Pictures excluded, copy word for word the lines from the one holding "291x207 pixels." through the last line below.

* * *

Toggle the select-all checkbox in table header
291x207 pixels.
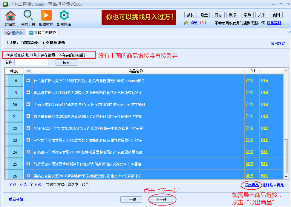pyautogui.click(x=28, y=71)
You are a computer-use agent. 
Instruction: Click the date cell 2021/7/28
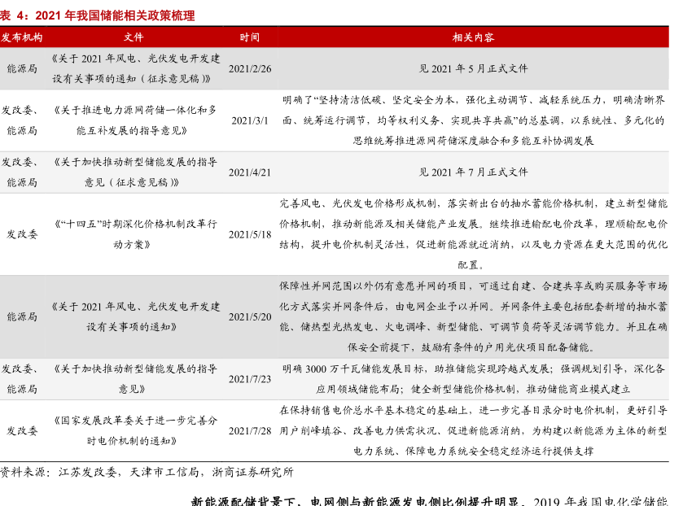click(250, 430)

* * *

TASK RESULT:
291x207 pixels.
pyautogui.click(x=28, y=71)
You are a computer-use agent. 
Instruction: Click the date cell 2021/7/28
click(250, 430)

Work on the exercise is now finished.